**Tasks:**
a - In the text on Python object-oriented shortcuts, translate this sentence into Spanish: "They usually abstract common calculations that apply to multiple types of classes."
b - Pick up the text on Python object-oriented shortcuts after its final sentence and keep writing it.

**Text shown:**
■ ■ ■ ■ ■

Chapter 8. Python Object-oriented Shortcuts

There are many aspects of Python that appear more reminiscent of structural or functional programming than object-oriented programming. Although object-oriented programming has been the most visible paradigm of the past two decades, the old models have seen a recent resurgence. As with Python's data structures, most of these tools are syntactic sugar over an underlying object-oriented implementation; we can think of them as a further abstraction layer built on top of the (already abstracted) object-oriented paradigm. In this chapter, we'll be covering a grab bag of Python features that are not strictly object-oriented:

  • Built-in functions that take care of common tasks in one call
  • File I/O and context managers
  • An alternative to method overloading
  • Functions as objects

Python built-in functions

There are numerous functions in Python that perform a task or calculate a result on certain types of objects without being methods on the underlying class. They usually abstract common calculations that apply to multiple types of classes. This is duck typing at its best; these functions accept objects that have certain attributes or methods, and are able to perform generic operations using those methods. Many, but not all, of these are special double underscore methods. We've used many of the built-in functions already, but let's quickly go through the important ones and pick up a few neat tricks along the way.

The len() function

The simplest example is the len() function, which counts the number of items in some kind of container object, such as a dictionary or list. You've seen it before:

>>> len([1,2,3,4])
4

Why don't these objects have a length property instead of having to call a function on them? Technically, they do. Most objects that len() will apply to have a method called __len__() that returns the same value. So len(myobj) seems to call myobj.__len__().

Why should we use the len() function instead of the __len__ method? Obviously __len__ is a special double-underscore method, suggesting that we shouldn't call it directly. There must be an explanation for this. The Python developers don't make such design decisions lightly.

The main reason is efficiency. When we call __len__ on an object, the object has to look the method up in its namespace, and, if the special __getattribute__ method (which is called every time an attribute or method on an object is accessed) is defined on that object, it has to be called as well. Further, __getattribute__ for that particular method may have been written to do something nasty, like refusing to give us access to special methods such as __len__! The len() function doesn't encounter any of this. It actually calls the __len__ function on the underlying class, so len(myobj) maps to MyObj.__len__(myobj).

Another reason is maintainability. In the future, the Python developers may want to change len() so that it can calculate the length of objects that don't have __len__, for example, by counting the number of items returned in an iterator. They'll only have to change one function instead of countless __len__ methods across the board.

There is one other extremely important and often overlooked reason for len() being an external function: backwards compatibility. This is often cited in articles as "for historical reasons", which is a mildly dismissive phrase that an author will use to say something is the way it is because a mistake was made long ago and we're stuck with it. Strictly speaking, len() isn't a mistake, it's a design decision, but that decision was made in a less object-oriented time. It has stood the test of time and has some benefits, so do get used to it.

■ ■ ■ ■ ■

**Data block:**
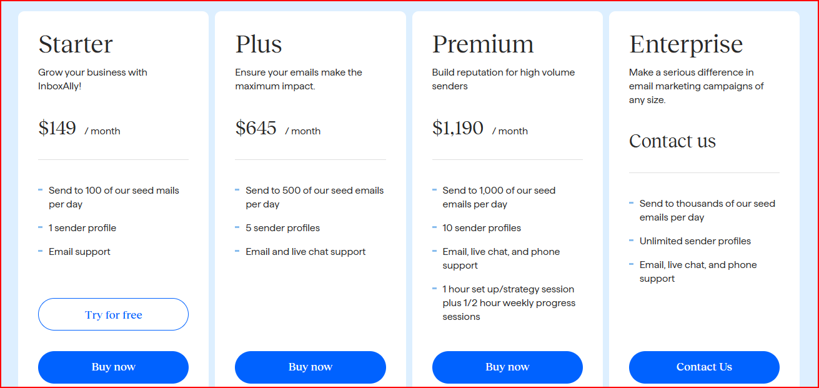Screen dimensions: 819x388
Task: Click the Starter plan's Try for free button
Action: click(113, 314)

■ ■ ■ ■ ■

**Answers to the exercise:**
a - Por lo general, abstraen cálculos comunes que se aplican a varios tipos de clases.

b -
Reversed

The reversed() function takes any sequence as input, and returns a copy of that sequence in reverse order. It is normally used in for loops when we want to loop over items from back to front.

Similar to len, reversed calls the __reversed__() function on the class for the parameter. If that method does not exist, reversed builds the reversed sequence itself using calls to __len__ and __getitem__, which are used to define a sequence. We only need to override __reversed__ if we want to somehow customize or optimize the process:

normal_list=[1,2,3,4,5]

class CustomSequence():
    def __len__(self):
        return 5


    def __getitem__(self, index):
        return "x{0}".format(index)

class FunkyBackwards():

    def __reversed__(self):
        return "BACKWARDS!"

for seq in normal_list, CustomSequence(), FunkyBackwards():
    print("
{}: ".format(seq.__class__.__name__), end="")
    for item in reversed(seq):
        print(item, end=", ")

The for loops at the end print the reversed versions of a normal list, and instances of the two custom sequences. The output shows that reversed works on all three of them, but has very different results when we define __reversed__ ourselves:

list: 5, 4, 3, 2, 1,
CustomSequence: x4, x3, x2, x1, x0,
FunkyBackwards: B, A, C, K, W, A, R, D, S, !,

When we reverse CustomSequence, the __getitem__ method is called for each item, which just inserts an x before the index. For FunkyBackwards, the __reversed__ method returns a string, each character of which is output individually in the for loop.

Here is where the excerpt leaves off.